3 de agosto 2005 - 00:00

Una notable orquesta panamericana

«Youth Orchestra of the Americas y The Choral Arts Society of Washington». Dir.: C. M. Prieto y N. Scribner. Obras de Strauss, McCartney, Rachmaninov y Orff. (Teatro Colón). Repite hoy.

Un programa consagrado a obras nacidas en el siglo XX trajo una vez más a la Youth Orchestra of the Americas para actuar en el Teatro Colón en la sexta fecha de la temporada del Mozarteum Argentino. Dirigida por el mexicano Carlos Miguel Prieto, el organismo patrocinado por Plácido Domingo está formado por 110 músicos provenientes de distintos países de las Américas. Los becarios que la integran tienen entre 18 y 26 años, todas las temporadas son renovados y cumplen con una intensa actividad con la participación de notables batutas de nivel internacional.

En el concierto de lunes, la agrupación comenzó su actuación con la suite de «El caballero de la rosa», de Richard Strauss y concluyó la primera parte con la «Rapsodia sobre un tema de Paganini», Op. 43, de Rachmaninov. Tanto en una obra como en la otra se lucieron los jóvenes instrumentistas, impresionando con un sonido compacto y de alta calidad musical. El sector de las cuerdas, sobre todo, rindió con precisión y belleza en la ejecución de la suite straussiana y en las variaciones de Rachmaninov, que contaron con la actuación de una portentosa Gabriela Montero, pianista venezolana conocida ampliamente entre nosotros por ser una de las elegidas por Martha Argerich para sus festivales anuales en Buenos Aires.

Espléndida intérprete, con un estilo pianístico rotundo, de gran energía e intenso virtuosismo muy ligado en características musicales al de su mentora Argerich, dio muestras de su capacidad artística en una versión electrizante de la popular partitura del compositor ruso.

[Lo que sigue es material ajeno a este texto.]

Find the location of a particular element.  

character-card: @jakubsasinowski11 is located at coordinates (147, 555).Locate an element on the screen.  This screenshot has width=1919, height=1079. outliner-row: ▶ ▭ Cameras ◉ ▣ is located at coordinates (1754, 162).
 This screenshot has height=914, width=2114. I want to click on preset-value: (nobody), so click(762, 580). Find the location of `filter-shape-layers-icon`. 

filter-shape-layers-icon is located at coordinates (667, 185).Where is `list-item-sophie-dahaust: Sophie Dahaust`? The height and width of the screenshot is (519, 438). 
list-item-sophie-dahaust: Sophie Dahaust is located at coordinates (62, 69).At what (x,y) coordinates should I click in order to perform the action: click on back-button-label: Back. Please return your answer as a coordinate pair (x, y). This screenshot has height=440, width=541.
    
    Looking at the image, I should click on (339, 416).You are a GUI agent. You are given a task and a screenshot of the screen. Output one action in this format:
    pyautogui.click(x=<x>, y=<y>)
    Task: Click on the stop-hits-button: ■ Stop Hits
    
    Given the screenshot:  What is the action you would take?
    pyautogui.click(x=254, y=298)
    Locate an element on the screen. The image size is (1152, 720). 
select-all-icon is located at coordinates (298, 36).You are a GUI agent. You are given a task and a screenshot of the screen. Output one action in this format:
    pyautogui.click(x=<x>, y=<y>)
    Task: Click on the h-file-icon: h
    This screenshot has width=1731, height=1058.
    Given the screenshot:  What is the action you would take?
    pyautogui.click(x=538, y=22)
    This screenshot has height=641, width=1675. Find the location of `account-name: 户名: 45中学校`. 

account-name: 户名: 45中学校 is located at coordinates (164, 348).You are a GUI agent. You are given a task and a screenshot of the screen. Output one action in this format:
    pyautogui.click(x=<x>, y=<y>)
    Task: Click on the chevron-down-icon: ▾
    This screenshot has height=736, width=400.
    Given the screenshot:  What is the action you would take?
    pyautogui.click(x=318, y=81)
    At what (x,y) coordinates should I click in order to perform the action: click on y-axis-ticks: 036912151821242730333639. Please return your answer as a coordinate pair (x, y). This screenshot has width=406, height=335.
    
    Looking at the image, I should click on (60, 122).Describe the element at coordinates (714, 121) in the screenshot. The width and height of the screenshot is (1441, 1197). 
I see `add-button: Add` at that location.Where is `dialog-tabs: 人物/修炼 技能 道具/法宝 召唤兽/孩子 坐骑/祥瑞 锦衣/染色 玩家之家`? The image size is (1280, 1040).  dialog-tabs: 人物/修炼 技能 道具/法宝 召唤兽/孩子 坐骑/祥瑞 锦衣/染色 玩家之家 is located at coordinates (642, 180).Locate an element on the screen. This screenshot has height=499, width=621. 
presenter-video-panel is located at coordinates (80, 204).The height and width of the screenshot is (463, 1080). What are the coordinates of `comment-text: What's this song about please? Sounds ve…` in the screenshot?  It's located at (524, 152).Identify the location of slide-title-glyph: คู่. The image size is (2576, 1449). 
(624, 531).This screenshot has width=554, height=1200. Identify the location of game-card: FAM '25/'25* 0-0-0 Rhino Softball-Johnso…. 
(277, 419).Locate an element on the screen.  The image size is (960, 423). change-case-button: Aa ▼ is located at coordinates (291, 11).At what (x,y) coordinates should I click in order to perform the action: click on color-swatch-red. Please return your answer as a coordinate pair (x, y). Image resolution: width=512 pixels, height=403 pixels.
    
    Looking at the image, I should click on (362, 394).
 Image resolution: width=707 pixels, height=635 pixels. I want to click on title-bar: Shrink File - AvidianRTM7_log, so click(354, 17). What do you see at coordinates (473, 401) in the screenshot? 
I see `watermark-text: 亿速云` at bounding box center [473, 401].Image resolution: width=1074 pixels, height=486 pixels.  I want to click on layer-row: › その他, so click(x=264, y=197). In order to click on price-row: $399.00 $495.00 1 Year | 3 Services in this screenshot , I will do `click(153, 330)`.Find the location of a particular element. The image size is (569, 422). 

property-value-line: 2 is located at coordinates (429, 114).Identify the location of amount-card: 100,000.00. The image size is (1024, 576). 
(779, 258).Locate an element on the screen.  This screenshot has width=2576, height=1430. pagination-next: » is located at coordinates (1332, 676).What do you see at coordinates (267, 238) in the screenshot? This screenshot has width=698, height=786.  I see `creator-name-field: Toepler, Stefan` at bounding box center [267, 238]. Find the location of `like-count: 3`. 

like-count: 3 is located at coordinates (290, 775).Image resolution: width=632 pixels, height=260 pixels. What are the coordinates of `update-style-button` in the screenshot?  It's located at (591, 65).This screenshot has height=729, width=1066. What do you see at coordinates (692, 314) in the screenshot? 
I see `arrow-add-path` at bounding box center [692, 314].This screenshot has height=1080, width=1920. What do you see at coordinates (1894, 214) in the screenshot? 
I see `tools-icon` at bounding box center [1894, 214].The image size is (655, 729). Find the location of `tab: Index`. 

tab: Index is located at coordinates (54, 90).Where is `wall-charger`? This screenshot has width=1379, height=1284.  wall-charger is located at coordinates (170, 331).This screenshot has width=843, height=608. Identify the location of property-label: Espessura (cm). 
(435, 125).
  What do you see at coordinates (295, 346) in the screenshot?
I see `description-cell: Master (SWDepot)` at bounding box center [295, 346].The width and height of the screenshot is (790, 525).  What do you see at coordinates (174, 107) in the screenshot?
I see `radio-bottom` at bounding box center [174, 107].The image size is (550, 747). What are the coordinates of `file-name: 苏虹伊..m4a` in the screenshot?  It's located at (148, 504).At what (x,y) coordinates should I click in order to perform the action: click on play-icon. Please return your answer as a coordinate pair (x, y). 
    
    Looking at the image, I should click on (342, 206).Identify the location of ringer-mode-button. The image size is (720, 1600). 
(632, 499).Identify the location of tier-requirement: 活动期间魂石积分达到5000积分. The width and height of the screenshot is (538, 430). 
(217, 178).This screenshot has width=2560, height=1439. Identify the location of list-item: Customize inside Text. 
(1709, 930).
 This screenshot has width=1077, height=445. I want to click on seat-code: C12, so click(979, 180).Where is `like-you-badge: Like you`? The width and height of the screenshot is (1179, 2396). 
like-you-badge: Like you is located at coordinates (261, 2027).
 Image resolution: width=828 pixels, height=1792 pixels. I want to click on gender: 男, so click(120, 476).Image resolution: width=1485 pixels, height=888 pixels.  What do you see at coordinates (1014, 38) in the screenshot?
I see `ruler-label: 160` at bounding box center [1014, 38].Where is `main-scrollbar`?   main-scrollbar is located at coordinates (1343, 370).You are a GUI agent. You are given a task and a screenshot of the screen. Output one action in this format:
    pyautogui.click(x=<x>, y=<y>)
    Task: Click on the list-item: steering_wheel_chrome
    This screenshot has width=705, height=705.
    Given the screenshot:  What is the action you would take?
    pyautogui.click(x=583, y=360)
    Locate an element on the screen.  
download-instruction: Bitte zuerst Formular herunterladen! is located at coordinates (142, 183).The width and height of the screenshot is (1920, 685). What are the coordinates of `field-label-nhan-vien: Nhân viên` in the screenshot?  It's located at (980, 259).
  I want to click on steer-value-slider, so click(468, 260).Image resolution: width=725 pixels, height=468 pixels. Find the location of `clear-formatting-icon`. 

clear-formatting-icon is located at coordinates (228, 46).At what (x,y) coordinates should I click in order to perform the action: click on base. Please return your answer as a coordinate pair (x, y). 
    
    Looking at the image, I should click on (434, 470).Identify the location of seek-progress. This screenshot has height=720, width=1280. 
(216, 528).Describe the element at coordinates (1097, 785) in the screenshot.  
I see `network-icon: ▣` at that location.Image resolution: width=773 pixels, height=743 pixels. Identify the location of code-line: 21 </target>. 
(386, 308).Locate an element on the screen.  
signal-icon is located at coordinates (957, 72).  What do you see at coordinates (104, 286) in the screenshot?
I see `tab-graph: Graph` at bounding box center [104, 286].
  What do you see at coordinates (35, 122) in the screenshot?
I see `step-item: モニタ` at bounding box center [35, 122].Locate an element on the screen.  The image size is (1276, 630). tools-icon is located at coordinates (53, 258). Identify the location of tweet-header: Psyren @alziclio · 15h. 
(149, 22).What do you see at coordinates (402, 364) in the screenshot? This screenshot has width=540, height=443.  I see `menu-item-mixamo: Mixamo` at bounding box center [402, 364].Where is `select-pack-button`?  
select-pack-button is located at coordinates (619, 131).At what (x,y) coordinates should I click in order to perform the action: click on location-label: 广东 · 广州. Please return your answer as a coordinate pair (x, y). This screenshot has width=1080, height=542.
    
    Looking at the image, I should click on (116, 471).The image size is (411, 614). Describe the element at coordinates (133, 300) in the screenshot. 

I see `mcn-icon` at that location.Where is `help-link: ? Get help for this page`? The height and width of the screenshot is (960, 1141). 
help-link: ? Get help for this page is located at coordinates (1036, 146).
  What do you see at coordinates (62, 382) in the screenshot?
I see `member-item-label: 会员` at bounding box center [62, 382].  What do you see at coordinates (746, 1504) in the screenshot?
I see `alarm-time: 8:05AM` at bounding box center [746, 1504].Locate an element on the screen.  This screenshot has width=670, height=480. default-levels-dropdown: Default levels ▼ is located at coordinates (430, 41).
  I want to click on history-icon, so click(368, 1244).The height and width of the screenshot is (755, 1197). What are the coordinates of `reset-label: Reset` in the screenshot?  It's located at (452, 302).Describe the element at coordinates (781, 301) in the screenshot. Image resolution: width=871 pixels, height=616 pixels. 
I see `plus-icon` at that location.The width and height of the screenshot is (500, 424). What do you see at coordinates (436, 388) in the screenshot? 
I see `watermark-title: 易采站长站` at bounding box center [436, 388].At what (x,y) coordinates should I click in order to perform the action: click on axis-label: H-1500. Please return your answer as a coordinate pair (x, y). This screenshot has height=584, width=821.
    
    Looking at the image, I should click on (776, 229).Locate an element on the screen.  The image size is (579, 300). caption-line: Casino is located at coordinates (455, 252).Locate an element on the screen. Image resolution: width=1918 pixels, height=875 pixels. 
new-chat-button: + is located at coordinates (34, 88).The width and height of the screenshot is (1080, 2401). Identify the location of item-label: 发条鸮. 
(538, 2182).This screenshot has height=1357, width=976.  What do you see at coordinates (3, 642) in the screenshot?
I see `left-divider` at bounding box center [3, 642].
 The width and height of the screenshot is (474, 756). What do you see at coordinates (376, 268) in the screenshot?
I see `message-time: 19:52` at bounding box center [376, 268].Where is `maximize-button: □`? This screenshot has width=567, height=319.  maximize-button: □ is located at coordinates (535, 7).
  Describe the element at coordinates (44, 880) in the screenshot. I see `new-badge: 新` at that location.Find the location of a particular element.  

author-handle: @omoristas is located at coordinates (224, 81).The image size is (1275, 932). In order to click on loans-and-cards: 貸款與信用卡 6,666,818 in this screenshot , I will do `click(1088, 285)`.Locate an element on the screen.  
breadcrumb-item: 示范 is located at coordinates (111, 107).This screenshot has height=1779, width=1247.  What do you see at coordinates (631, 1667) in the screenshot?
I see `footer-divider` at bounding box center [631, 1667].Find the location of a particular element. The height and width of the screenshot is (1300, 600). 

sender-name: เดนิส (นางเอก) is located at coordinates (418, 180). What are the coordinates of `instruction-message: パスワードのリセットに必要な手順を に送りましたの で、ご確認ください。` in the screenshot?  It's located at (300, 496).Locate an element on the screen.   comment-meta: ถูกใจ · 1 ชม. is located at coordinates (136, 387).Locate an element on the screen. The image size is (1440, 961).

Artista de la improvisación, luego de los aplausos agregó dos tangos en calidad de « bises», uno de ellos una jazzística mirada a «El día que me quieras», de Gardel y Lepera. Entre ambos, hizo una composición del ex beatle Paul Mc-Cartney compuesta en tributo a su esposa Linda, «Nova».

La adaptación orquestal se estrenó en esta ocasión y la dirigió Roger Kellaway ante una orquesta consustanciada con la melancolía contenida en la pieza de breve duración. El muchas veces acusado de colaboracionista del Tercer Reich, el bávaro Carl Orff ocupó la última parte del programa con su célebre «Carmina Burana». A la orquesta se sumó The Choral Arts Society of Washington, dirigido por Norman Scribner para realizar una versión satisfactoria de la partitura basada en poesías populares del siglo XII. Las voces del coro -mejores las femeninas que las de los hombres- se estrecharon a los instrumentistas en una muestra de intenso dramatismo y sensualidad. La soprano Laura Lewis y el contratenor Paulo Mestre resultaron lo mejor entre los solistas vocales a los que se unió un barítono dubitativo y de poco volumen, Jon Bruno, todos bajo la prolija conducción de Prieto.